■ **Your assignment**:
Set down the records again, keeping each line exactly as it is.

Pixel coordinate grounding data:
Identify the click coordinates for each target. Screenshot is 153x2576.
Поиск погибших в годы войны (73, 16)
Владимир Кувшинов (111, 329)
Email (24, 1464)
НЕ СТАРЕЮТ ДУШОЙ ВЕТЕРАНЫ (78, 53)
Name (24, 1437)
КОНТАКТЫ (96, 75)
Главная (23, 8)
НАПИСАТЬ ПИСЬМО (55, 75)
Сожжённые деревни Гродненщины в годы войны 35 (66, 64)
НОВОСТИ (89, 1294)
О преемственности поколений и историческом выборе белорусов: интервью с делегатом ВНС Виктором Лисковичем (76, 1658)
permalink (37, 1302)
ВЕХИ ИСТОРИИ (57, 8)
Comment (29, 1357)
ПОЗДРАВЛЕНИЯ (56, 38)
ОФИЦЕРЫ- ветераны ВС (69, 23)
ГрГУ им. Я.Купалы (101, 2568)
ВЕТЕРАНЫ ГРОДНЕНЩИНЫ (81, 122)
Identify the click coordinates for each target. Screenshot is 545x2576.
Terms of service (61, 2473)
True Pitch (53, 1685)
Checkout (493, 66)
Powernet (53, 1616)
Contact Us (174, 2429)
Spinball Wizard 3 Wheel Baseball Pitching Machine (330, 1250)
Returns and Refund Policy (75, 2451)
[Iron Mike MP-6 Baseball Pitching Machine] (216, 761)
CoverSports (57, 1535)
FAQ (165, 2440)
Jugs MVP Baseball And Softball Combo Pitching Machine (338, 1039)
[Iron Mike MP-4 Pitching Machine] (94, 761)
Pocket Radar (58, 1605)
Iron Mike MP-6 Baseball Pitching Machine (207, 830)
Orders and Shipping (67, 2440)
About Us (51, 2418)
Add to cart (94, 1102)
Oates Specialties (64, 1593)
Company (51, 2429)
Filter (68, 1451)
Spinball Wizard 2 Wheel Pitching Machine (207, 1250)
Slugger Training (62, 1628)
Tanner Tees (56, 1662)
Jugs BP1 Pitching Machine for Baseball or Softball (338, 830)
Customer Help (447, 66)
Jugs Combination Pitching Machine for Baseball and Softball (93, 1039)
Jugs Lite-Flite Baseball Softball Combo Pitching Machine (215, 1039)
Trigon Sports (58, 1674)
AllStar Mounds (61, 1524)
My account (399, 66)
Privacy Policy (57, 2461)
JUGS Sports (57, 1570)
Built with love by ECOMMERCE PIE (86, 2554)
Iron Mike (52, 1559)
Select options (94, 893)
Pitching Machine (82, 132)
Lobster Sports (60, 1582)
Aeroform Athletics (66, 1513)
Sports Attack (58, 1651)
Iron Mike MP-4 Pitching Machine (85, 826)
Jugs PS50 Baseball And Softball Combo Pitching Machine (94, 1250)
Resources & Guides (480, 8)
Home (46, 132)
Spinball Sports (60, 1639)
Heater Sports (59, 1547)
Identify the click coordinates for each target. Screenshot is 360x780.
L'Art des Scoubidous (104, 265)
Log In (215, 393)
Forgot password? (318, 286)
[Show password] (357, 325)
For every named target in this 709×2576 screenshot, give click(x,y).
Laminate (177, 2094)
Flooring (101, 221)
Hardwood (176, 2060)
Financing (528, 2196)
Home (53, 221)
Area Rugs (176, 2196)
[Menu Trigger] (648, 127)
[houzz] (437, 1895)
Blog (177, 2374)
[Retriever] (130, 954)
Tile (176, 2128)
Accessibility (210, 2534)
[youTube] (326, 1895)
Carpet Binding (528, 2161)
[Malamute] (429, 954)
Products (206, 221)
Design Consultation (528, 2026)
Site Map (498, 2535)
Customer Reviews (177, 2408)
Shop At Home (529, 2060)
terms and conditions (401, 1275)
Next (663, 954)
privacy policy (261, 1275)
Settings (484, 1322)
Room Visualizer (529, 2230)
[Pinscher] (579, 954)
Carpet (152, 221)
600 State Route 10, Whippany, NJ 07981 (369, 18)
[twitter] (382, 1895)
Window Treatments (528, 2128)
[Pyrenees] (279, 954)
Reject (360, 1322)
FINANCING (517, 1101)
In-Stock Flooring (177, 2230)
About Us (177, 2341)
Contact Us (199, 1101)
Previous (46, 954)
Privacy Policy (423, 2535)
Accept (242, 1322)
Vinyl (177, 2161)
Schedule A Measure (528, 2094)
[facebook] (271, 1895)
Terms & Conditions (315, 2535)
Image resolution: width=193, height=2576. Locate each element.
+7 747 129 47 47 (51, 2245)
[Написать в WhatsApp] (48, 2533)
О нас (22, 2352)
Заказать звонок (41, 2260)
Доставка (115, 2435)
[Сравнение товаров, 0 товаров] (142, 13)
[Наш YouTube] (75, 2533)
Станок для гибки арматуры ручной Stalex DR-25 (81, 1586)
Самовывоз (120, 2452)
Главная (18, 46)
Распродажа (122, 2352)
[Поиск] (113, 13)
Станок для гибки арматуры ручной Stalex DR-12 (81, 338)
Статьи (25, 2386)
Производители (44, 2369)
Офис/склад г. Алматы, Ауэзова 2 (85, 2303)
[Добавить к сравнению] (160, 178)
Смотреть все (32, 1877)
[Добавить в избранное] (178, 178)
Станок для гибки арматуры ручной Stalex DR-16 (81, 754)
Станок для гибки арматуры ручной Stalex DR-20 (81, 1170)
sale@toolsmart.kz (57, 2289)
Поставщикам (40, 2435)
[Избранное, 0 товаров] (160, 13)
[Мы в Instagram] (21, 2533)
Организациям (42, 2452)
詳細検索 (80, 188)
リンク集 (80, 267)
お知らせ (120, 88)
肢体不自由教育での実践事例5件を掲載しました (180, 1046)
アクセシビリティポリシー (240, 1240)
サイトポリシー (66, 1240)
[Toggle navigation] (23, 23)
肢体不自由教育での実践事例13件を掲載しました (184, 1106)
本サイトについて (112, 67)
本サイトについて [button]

■ **Response**:
Identify the click coordinates for each target. Screenshot is 153x2576.
Поиск погибших в годы войны (73, 16)
Владимир Кувшинов (111, 329)
Email (24, 1464)
НЕ СТАРЕЮТ ДУШОЙ ВЕТЕРАНЫ (78, 53)
Name (24, 1437)
КОНТАКТЫ (96, 75)
Главная (23, 8)
НАПИСАТЬ ПИСЬМО (55, 75)
Сожжённые деревни Гродненщины в годы войны 35 (66, 64)
НОВОСТИ (89, 1294)
О преемственности поколений и историческом выборе белорусов: интервью с делегатом ВНС Виктором Лисковичем (76, 1658)
permalink (37, 1302)
ВЕХИ ИСТОРИИ (57, 8)
Comment (29, 1357)
ПОЗДРАВЛЕНИЯ (56, 38)
ОФИЦЕРЫ- ветераны ВС (69, 23)
ГрГУ им. Я.Купалы (101, 2568)
ВЕТЕРАНЫ ГРОДНЕНЩИНЫ (81, 122)
Identify the click coordinates for each target. Screenshot is 545x2576.
Terms of service (61, 2473)
True Pitch (53, 1685)
Checkout (493, 66)
Powernet (53, 1616)
Contact Us (174, 2429)
Spinball Wizard 3 Wheel Baseball Pitching Machine (330, 1250)
Returns and Refund Policy (75, 2451)
[Iron Mike MP-6 Baseball Pitching Machine] (216, 761)
CoverSports (57, 1535)
FAQ (165, 2440)
Jugs MVP Baseball And Softball Combo Pitching Machine (338, 1039)
[Iron Mike MP-4 Pitching Machine] (94, 761)
Pocket Radar (58, 1605)
Iron Mike MP-6 Baseball Pitching Machine (207, 830)
Orders and Shipping (67, 2440)
About Us (51, 2418)
Add to cart (94, 1102)
Oates Specialties (64, 1593)
Company (51, 2429)
Filter (68, 1451)
Spinball Wizard 2 Wheel Pitching Machine (207, 1250)
Slugger Training (62, 1628)
Tanner Tees (56, 1662)
Jugs BP1 Pitching Machine for Baseball or Softball (338, 830)
Customer Help (447, 66)
Jugs Combination Pitching Machine for Baseball and Softball (93, 1039)
Jugs Lite-Flite Baseball Softball Combo Pitching Machine (215, 1039)
Trigon Sports (58, 1674)
AllStar Mounds (61, 1524)
My account (399, 66)
Privacy Policy (57, 2461)
JUGS Sports (57, 1570)
Built with love by ECOMMERCE PIE (86, 2554)
Iron Mike (52, 1559)
Select options (94, 893)
Pitching Machine (82, 132)
Lobster Sports (60, 1582)
Aeroform Athletics (66, 1513)
Sports Attack (58, 1651)
Iron Mike MP-4 Pitching Machine (85, 826)
Jugs PS50 Baseball And Softball Combo Pitching Machine (94, 1250)
Resources & Guides (480, 8)
Home (46, 132)
Spinball Sports (60, 1639)
Heater Sports (59, 1547)
Identify the click coordinates for each target. Screenshot is 360x780.
L'Art des Scoubidous (104, 265)
Log In (215, 393)
Forgot password? (318, 286)
[Show password] (357, 325)
For every named target in this 709×2576 screenshot, give click(x,y).
Laminate (177, 2094)
Flooring (101, 221)
Hardwood (176, 2060)
Financing (528, 2196)
Home (53, 221)
Area Rugs (176, 2196)
[Menu Trigger] (648, 127)
[houzz] (437, 1895)
Blog (177, 2374)
[Retriever] (130, 954)
Tile (176, 2128)
Accessibility (210, 2534)
[youTube] (326, 1895)
Carpet Binding (528, 2161)
[Malamute] (429, 954)
Products (206, 221)
Design Consultation (528, 2026)
Site Map (498, 2535)
Customer Reviews (177, 2408)
Shop At Home (529, 2060)
terms and conditions (401, 1275)
Next (663, 954)
privacy policy (261, 1275)
Settings (484, 1322)
Room Visualizer (529, 2230)
[Pinscher] (579, 954)
Carpet (152, 221)
600 State Route 10, Whippany, NJ 07981 (369, 18)
[twitter] (382, 1895)
Window Treatments (528, 2128)
[Pyrenees] (279, 954)
Reject (360, 1322)
FINANCING (517, 1101)
In-Stock Flooring (177, 2230)
About Us (177, 2341)
Contact Us (199, 1101)
Previous (46, 954)
Privacy Policy (423, 2535)
Accept (242, 1322)
Vinyl (177, 2161)
Schedule A Measure (528, 2094)
[facebook] (271, 1895)
Terms & Conditions (315, 2535)
Image resolution: width=193, height=2576. Locate each element.
+7 747 129 47 47 (51, 2245)
[Написать в WhatsApp] (48, 2533)
О нас (22, 2352)
Заказать звонок (41, 2260)
Доставка (115, 2435)
[Сравнение товаров, 0 товаров] (142, 13)
[Наш YouTube] (75, 2533)
Станок для гибки арматуры ручной Stalex DR-25 (81, 1586)
Самовывоз (120, 2452)
Главная (18, 46)
Распродажа (122, 2352)
[Поиск] (113, 13)
Станок для гибки арматуры ручной Stalex DR-12 (81, 338)
Статьи (25, 2386)
Производители (44, 2369)
Офис/склад г. Алматы, Ауэзова 2 (85, 2303)
[Добавить к сравнению] (160, 178)
Смотреть все (32, 1877)
[Добавить в избранное] (178, 178)
Станок для гибки арматуры ручной Stalex DR-16 (81, 754)
Станок для гибки арматуры ручной Stalex DR-20 (81, 1170)
sale@toolsmart.kz (57, 2289)
Поставщикам (40, 2435)
[Избранное, 0 товаров] (160, 13)
[Мы в Instagram] (21, 2533)
Организациям (42, 2452)
詳細検索 (80, 188)
リンク集 (80, 267)
お知らせ (120, 88)
肢体不自由教育での実践事例5件を掲載しました (180, 1046)
アクセシビリティポリシー (240, 1240)
サイトポリシー (66, 1240)
[Toggle navigation] (23, 23)
肢体不自由教育での実践事例13件を掲載しました (184, 1106)
本サイトについて (112, 67)
本サイトについて [button]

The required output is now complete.